Prise de tête de Tony, licence Creative Commons, 2009

Moment historique pour ce blog : il s’agit là du premier article se penchant sur une bande dessinée numérique, gratuitement disponible sur internet à cette adresse : http://www.prisedetete.net/. Inutile, donc, de vous précipiter chez votre libraire pour essayer de trouver Prise de tête, un clic suffit pour accéder à cette oeuvre étrange et pionnière. (Vous pouvez même y aller tout de suite !) Il m’a semblé intéressant de la comparer avec la démarche, que les amateurs de BD connaissent sans doute au moins de nom, de l’OuBaPo. Sans qu’il n’y ait de lien historique réels entre les deux expériences, il existe incontestablement un point commun essentiel : les deux oeuvres utilisent des outils à la fois ludiques et scientifiques pour tenter de comprendre ce qu’est la bande dessinée en la poussant dans ses limites les plus lointaines.

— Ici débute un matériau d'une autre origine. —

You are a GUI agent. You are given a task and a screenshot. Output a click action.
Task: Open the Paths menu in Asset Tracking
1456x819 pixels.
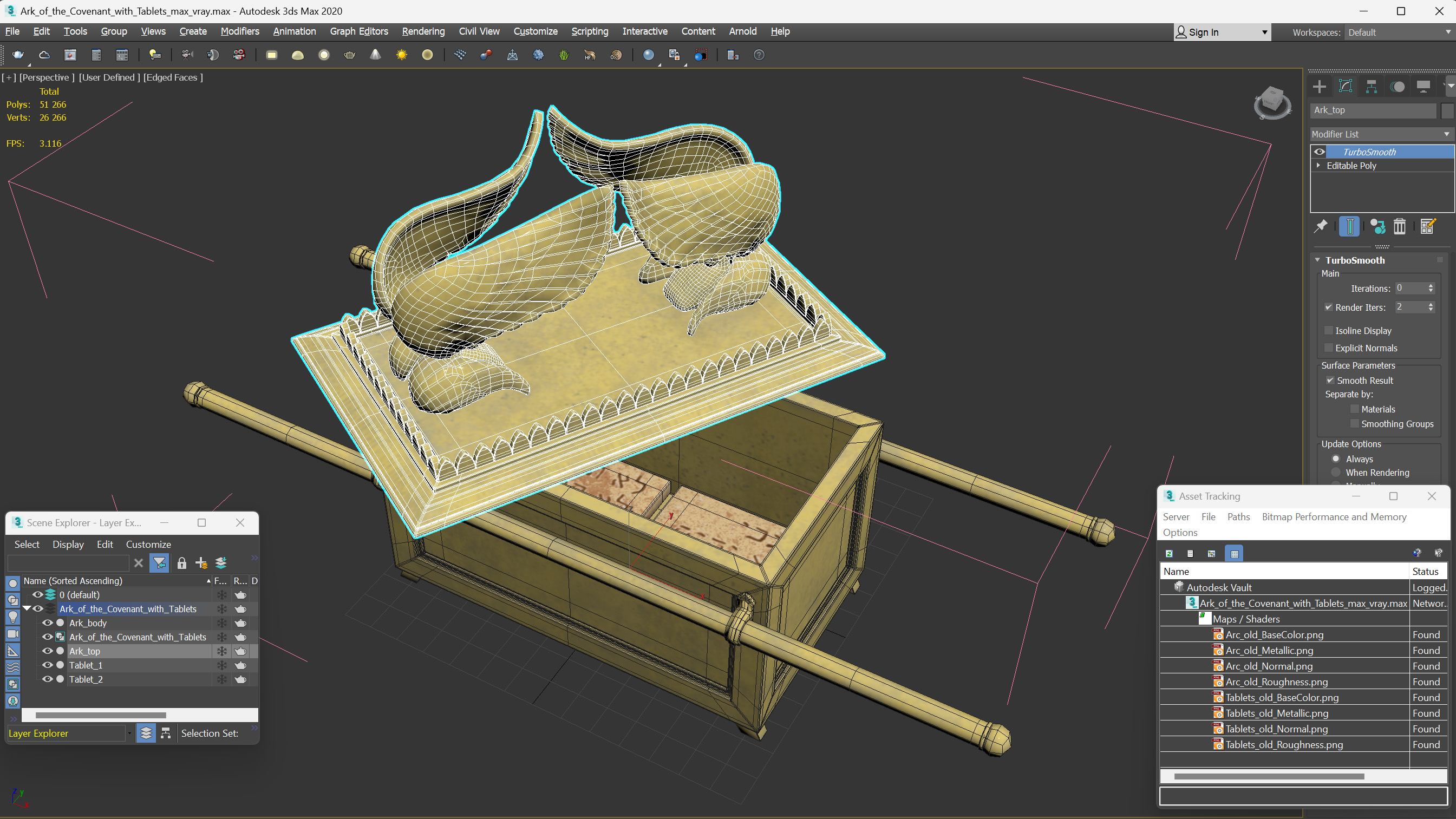(1238, 516)
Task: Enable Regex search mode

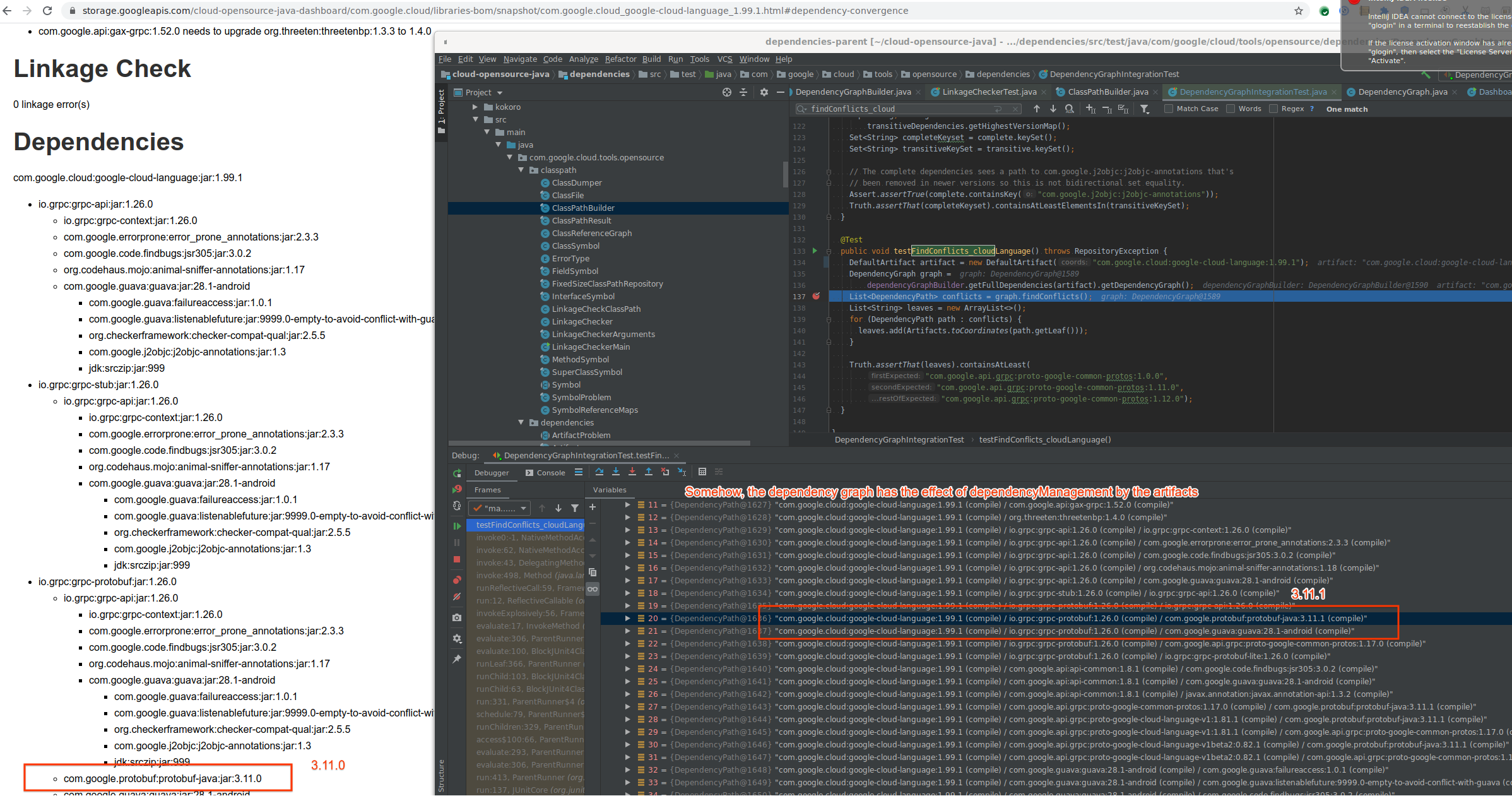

La bande dessinée sous contraintes : Ouvroir de Bande dessinée Potentielle


L’OuBaPo trouve son ancrage initial dans une discipline autre que la bande dessinée puisqu’il est fils de l’OuLiPo, cette expérience littéraire lancée dans les années 1960 par le mathématicien François Le Lionnais et l’écrivain Raymond Queneau qui eurent dans l’idée de pratiquer la création littéraire sous contraintes formelles. Un important pan de l’histoire de la littérature contemporaine, soutenu par le Collège de Pataphysique, qui inspire au début des annéées 1990 à des auteurs de bande dessinée et à des chercheurs l’idée d’une « bande dessinée oulipienne » ; autrement dit appliquer le principe de la « contrainte formelles » à la création de bande dessinée. J-C Menu rapporte ainsi dans l’Oupus 1 la génèse de l’OuBaPo lors du colloque universitaire de Cerisy-la-Salle Bande dessinée et modernité en 1987, à l’occasion duquel se rencontrent Thierry Groensteen, Lewis Trondheim et Jean-Christophe Menu. Le premier, théoricien de la bande dessinée, fait travailler les élèves de la section bande dessinée des Beaux-Arts d’Angoulême sur l’application des contraintes oulipiennes en bande dessinée, tandis que les seconds coécrivent en 1991 l’album Moins d’un quart de seconde pour vivre qui préfigure les recherches oubapiennes. Sa contrainte est celle de l’itération iconique : l’ensemble des 100 strips de cet album doivent être réalisés avec huit cases définies à l’avance. L’officialisation de l’OuBaPo se produit en deux temps en 1992 : d’abord au sein de la maison d’édition l’Association, fondée deux ans auparavant ; puis, l’Association sollicite l’OuLiPo pour intégrer l’Ou-X-Po. En effet, l’OuLiPo « historique » a pour tâche de rassembler au sein de l’Ou-X-Po les associations qui suivent la démarche initiale, dans diverses disciplines (OutraPo pour le théâtre, OuPeinPo pour la peinture, et plein d’autres plus ou moins actifs).
Durant les années 1990, l’OuBaPo est en grande partie pris en charge par la maison d’édition l’Association dont certains membres (en particulier Lewis Trondheim, François Ayroles, Jochen Gerner, J-C Menu, Etienne Lecroart, Anne Baraou, Patrice Killofer…) publient dans la revue Oupus. L’Association et l’OuBaPo ne se confondent toutefois pas entièrement dans la mesure où certains auteurs de la maison d’édition, comme David B., ne se lancent pas dans l’expérience oubapienne. Outre la revue Oupus, leur travail se concrétise par la publication d’albums oubapiens sous contraintes et dans des performances publiques. En 1999, Thierry Groensteen, l’un des principaux contributeurs théoriques du mouvement, quitte l’OuBaPo qui abandonne la recherche purement théorique pour se consacrer avant tout à l’invention et la création de nouveaux exercices oubapiens.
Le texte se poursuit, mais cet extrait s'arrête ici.